Since 2009, DSF has funded 54 research grants valued at over $6.7 million. With guidance from our Scientific Advisory Board, we seek to build on successful studies and support risky but exciting new lines of investigation with high potential payoffs. We also bring together a larger group of researchers, epileptologists, neurologists, geneticists, and other professionals during our annual Research Roundtable so they can share their learning and collaboratively chart the path forward for Dravet research. Through these efforts, DSF hopes to help scientists unlock the mysteries of Dravet syndrome.
In order to actively drive research toward our goals, DSF and its advisory boards use the following roadmap to evaluate research proposals and encourage Dravet-specific studies. Understanding that science rarely follows such a direct path, we strive to maintain focus on the task at hand to achieve results as quickly and efficiently as possible.
Our roadmap highlights the possible targets for a cure, beginning at the smallest scale, DNA, and progressing to the largest scale, the population of Dravet patients as a whole. Solutions to the smaller scale target levels have the potential to yield a cure, while solutions to the larger scale levels have the potential to improve the quality of life of children and adults living with Dravet syndrome. DSF sees these as equally important goals and carefully addresses each target when allocating funds for research. Together, we strive for better treatments and a cure.
DSF Strategic Objectives
- Is there a way to eliminate or counteract the mutation?
- Can transcription in the nucleus be regulated?
- Can translation outside of the nucleus be regulated?
- Can we increase transportation of healthy proteins to the membrane?
- Can we increase the preferential use of healthy proteins?
- Can other proteins be manipulated to restore function?

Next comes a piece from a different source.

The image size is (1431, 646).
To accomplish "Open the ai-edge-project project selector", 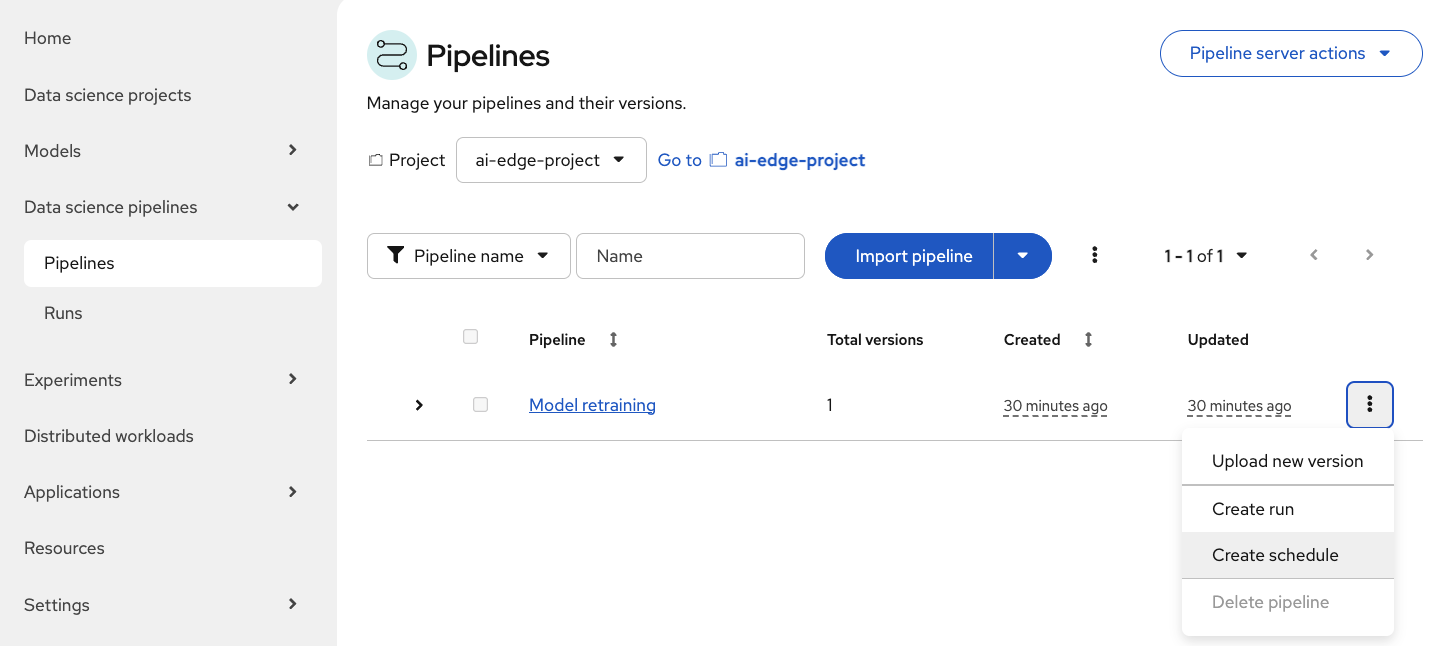I will (551, 160).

- Is there a way to modify how the defective neuronal cells develop or function?
- Are there types of neurons that are less affected? If so, can we leverage those?
- Is there a way to improve inhibitory neuron function?

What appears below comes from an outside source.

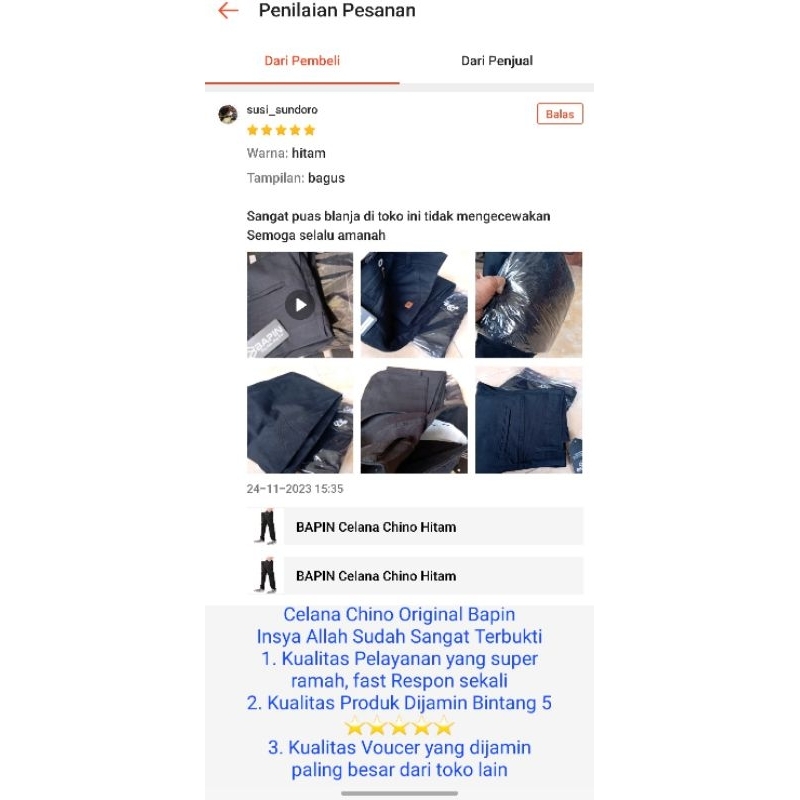Play the review video thumbnail

coord(300,305)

- Is there a way to improve synaptic signalling?
- Is there a way to encourage proper network function?
- Are there better treatments that will reduce seizures or comorbidities?
- Can these treatments shed light on the mechanisms that cause Dravet syndrome?
- Is the knowledge of incidence, distribution, population, or disease management up to date?
- Can any of the above shed light on unrecognized mechanisms or treatment?